Part of that reluctance is probably because of the practical risks – being ace (or being seen as queer because of it) just isn’t as big a risk, at least not in the spaces I spend time. I might be seen as weird or lose some potential friendships or have to work a bit harder to get ahead, but I’m not likely to lose a job, or be seen as untrustworthy around children.** Being out as kinky, on the other hand, does carry those risks.
But even though those are relevant concerns, I don’t think they are the biggest stumbling blocks for me. Instead, I feel like I have a certain amount of patience for working through the assumptions and stereotypes that come from being out as an unusual sexuality, and coming out as ace has already used those up.

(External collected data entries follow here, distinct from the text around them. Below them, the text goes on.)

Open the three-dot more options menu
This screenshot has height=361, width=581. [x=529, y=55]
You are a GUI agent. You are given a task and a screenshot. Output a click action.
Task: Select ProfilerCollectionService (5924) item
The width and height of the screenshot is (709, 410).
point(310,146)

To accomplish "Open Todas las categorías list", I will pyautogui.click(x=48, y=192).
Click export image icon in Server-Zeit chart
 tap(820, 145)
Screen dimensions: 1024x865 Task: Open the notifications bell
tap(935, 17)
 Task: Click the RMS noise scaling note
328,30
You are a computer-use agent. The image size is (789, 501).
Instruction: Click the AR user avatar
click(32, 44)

That stress is made greater by the fact that “ace” and “kinky” are seen by many as completely conflicting stereotypes – one is supposed to be a repressed, moralistic prude, the other is supposed to be a promiscuous, hypersexual libertine***. So being out as both ace and kinky leads to a weirdly synergistic level of suspicion that I don’t get when I’m just out as one or the other – instead of just doubling the level of distrust and invasive questions, it more like triples or quadruples it.
So as a result, when I enter a new space, or a new group of people, I have to make a choice: which one am I going to be out as? And most of the time, asexuality wins – it’s simply more relevant to my everyday life and more important to my relations with other people. And I’m left to carefully make sure never to mention anything “too” kinky until I’m in a place where it’s safe to discuss it.

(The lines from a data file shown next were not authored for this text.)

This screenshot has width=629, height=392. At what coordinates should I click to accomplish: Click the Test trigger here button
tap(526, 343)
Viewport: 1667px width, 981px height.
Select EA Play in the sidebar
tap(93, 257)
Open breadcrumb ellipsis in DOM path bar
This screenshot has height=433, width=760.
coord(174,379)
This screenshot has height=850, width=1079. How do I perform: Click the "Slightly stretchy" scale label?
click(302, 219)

Luckily, there are places where this identity conflict doesn’t apply as much. For example, in ace communities, I don’t have to deal with as many consequences for being out as ace, so that frees up mental energy to be out as kinky (plus, despite all stereotypes, many ace spaces are actually super chill about the whole kink thing). And in kinky spaces, I’m less likely to be judged for kinky interests so I can instead shuffle my energy into explaining asexuality, although the juggling act is still harder in kink spaces than in ace spaces.
But sometimes I wish that I could just casually be out at both and not have to worry about all this at all.
*There is, of course, always fuzziness around being out vs. closeted – while I don’t openly talk about kink with most of my non-ace/non-kinky friend groups, I do still talk about kink stuff here, and I have non-ace/non-kink friends who read this blog, so there are probably people who know. But fortunately if they do, they don’t make a point of confronting me about it elsewhere, which I appreciate.
** Note that everything here is in the context of my personal city/workspace/peer group – a lot of the statements I make here really don’t apply to other spaces.
***These are of course stereotypes, and don’t accurately describe many ace/kinky people, but they do inform how people react to us.